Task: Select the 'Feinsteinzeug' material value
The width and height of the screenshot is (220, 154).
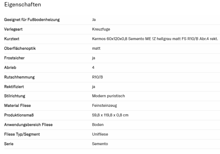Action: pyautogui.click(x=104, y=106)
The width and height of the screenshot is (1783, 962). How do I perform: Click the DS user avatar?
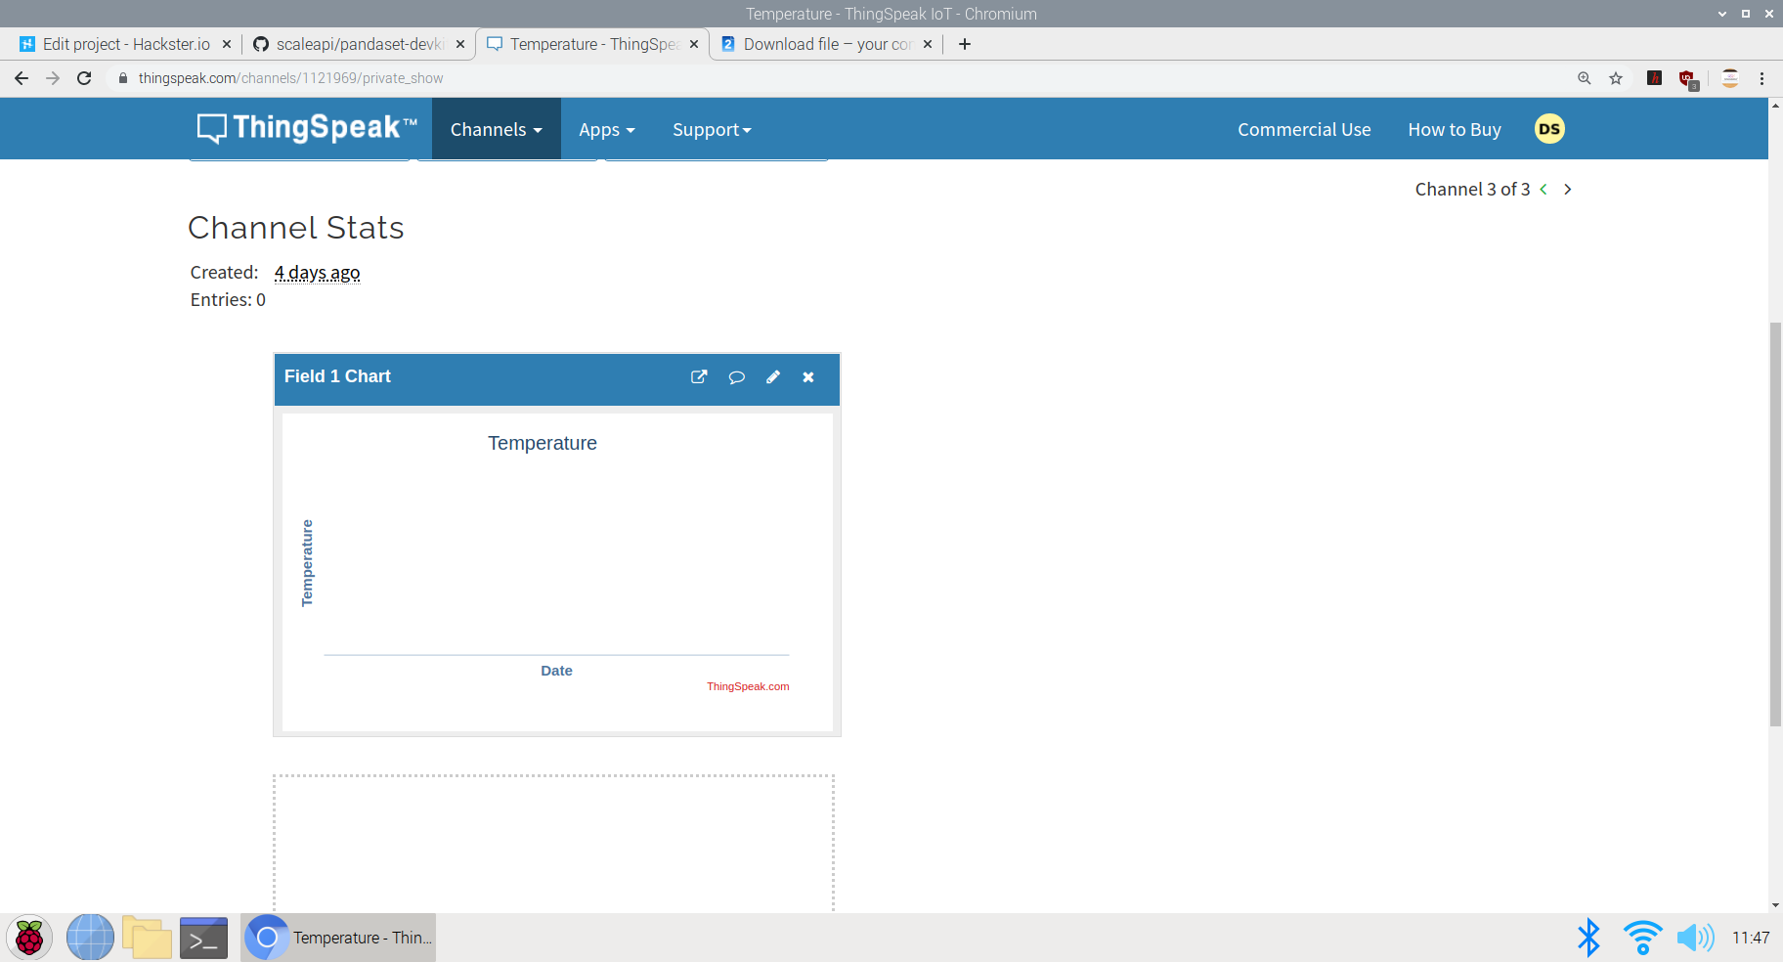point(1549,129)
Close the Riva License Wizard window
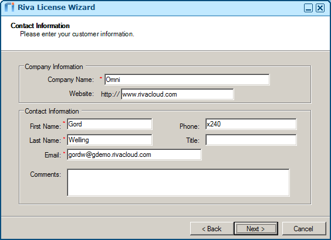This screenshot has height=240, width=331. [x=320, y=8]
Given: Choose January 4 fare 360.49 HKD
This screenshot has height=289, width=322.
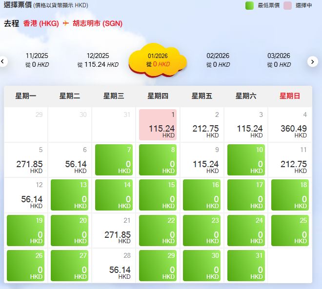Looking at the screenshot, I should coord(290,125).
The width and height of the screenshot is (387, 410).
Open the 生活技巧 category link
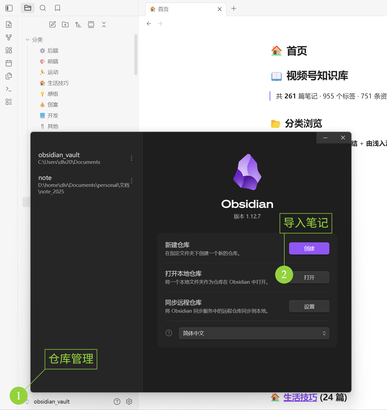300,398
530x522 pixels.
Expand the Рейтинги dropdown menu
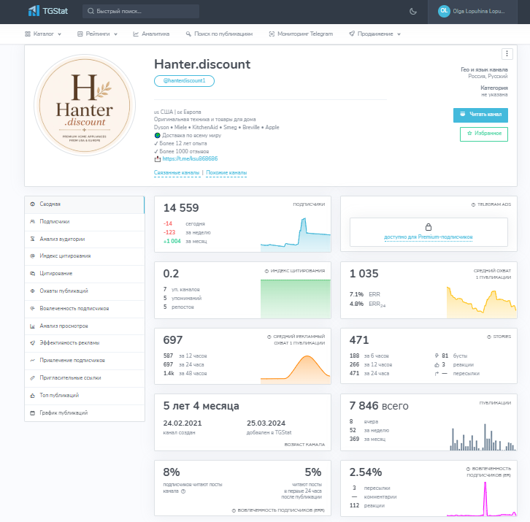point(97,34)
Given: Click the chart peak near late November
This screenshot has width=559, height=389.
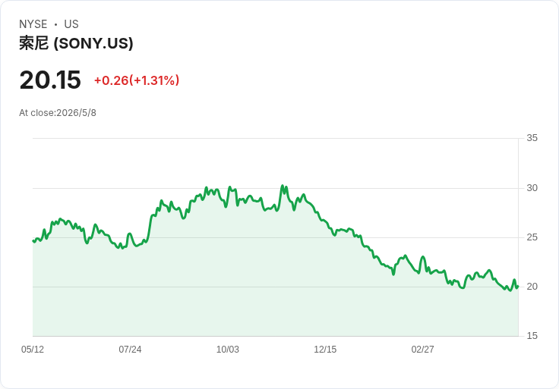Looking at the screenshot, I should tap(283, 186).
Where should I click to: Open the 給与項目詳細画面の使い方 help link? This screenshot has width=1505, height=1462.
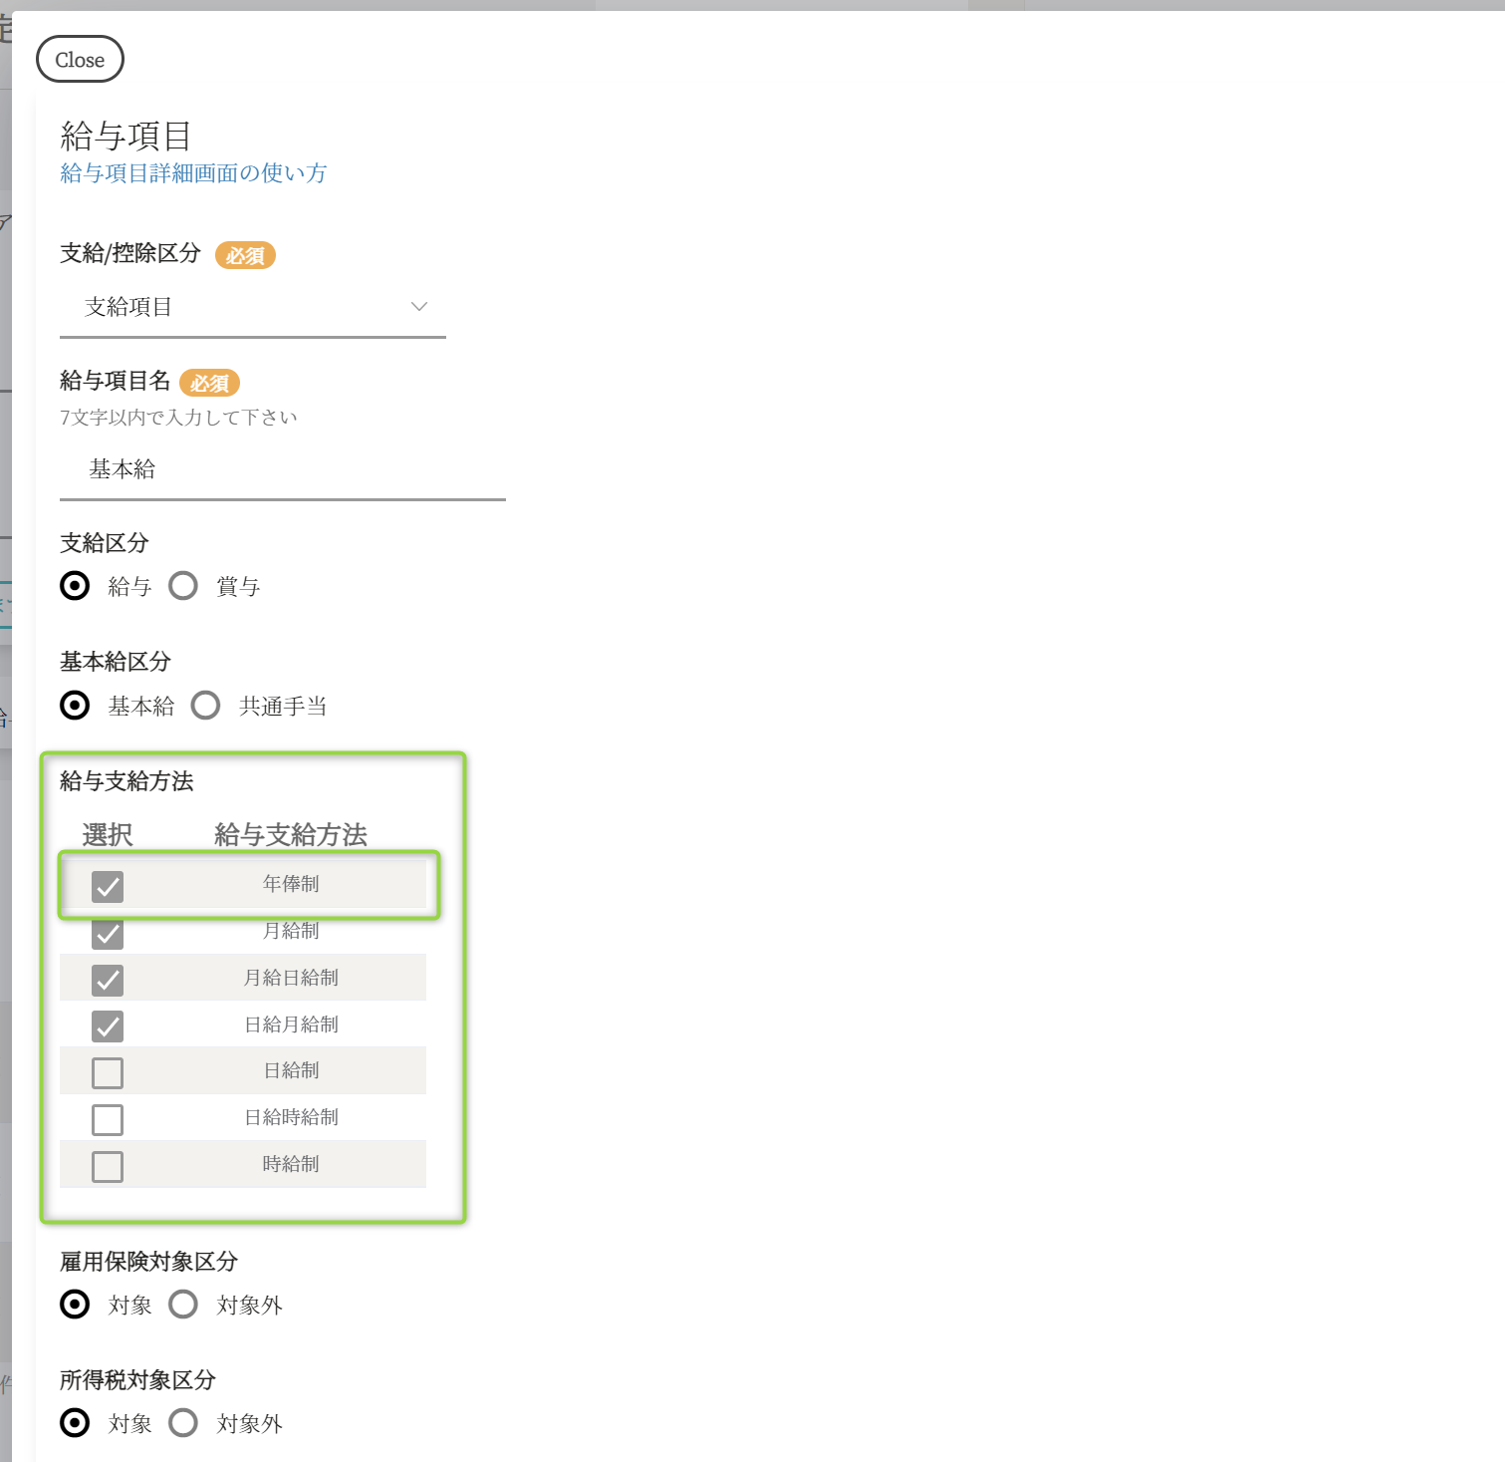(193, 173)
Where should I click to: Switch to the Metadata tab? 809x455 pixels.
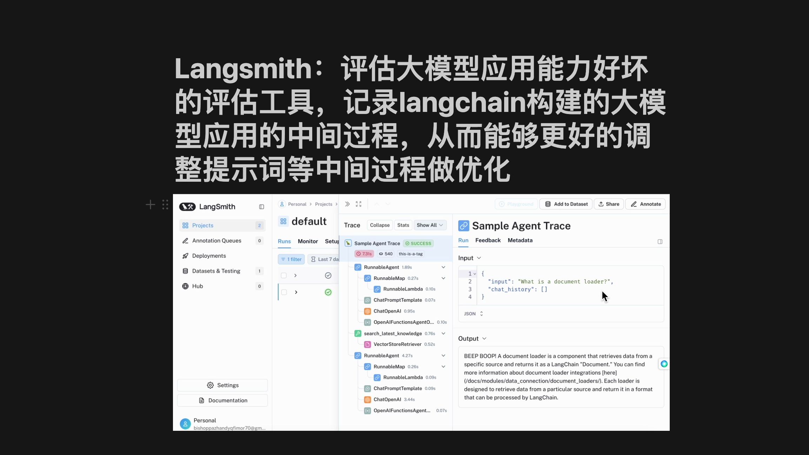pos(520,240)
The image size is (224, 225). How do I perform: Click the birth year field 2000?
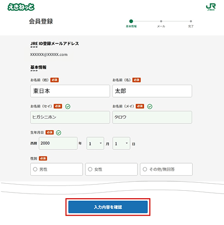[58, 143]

## [WHAT YOU SHOULD DO]
From the first line to the last, copy the records above exactly and leave out the pictures.

## [EXERCISE OUTPUT]
Task: Select the 'Feinsteinzeug' material value
The width and height of the screenshot is (220, 154).
Action: pyautogui.click(x=104, y=106)
The width and height of the screenshot is (1783, 962). How do I perform: Click the DS user avatar?
point(1549,129)
Close the Riva License Wizard window
This screenshot has height=240, width=331. [x=320, y=8]
Given: Choose January 4 fare 360.49 HKD
This screenshot has height=289, width=322.
Looking at the screenshot, I should coord(290,125).
The width and height of the screenshot is (387, 410).
Open the 生活技巧 category link
300,398
530x522 pixels.
Expand the Рейтинги dropdown menu
point(97,34)
Given: Click the chart peak near late November
This screenshot has width=559, height=389.
Looking at the screenshot, I should tap(283, 186).
Where should I click to: Open the 給与項目詳細画面の使い方 help link? This screenshot has width=1505, height=1462.
(193, 173)
Where should I click to: Switch to the Metadata tab? 809x455 pixels.
pos(520,240)
The image size is (224, 225). How do I perform: Click the birth year field 2000?
[58, 143]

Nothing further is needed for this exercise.